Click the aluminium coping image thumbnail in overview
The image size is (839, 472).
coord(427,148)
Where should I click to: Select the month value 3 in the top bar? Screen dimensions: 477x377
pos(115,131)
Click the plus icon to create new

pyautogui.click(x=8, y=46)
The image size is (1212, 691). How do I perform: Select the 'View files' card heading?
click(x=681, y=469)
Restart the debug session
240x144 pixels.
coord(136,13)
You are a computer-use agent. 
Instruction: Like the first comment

++++++

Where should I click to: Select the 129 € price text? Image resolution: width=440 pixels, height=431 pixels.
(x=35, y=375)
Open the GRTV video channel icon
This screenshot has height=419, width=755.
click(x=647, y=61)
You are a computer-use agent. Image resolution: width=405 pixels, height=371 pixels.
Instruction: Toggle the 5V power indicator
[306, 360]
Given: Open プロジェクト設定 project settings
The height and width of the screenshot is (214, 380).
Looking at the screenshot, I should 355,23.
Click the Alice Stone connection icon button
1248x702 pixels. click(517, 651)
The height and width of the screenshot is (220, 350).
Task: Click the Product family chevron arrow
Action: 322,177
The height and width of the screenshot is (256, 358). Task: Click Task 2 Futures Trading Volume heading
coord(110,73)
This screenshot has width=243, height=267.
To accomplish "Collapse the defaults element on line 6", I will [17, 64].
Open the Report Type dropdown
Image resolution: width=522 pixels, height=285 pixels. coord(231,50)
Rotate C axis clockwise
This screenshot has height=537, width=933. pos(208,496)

++++++

== Exercise directions ==
Provide only the count of lines within the entries above that include the string "computer".

== Exercise response ==
2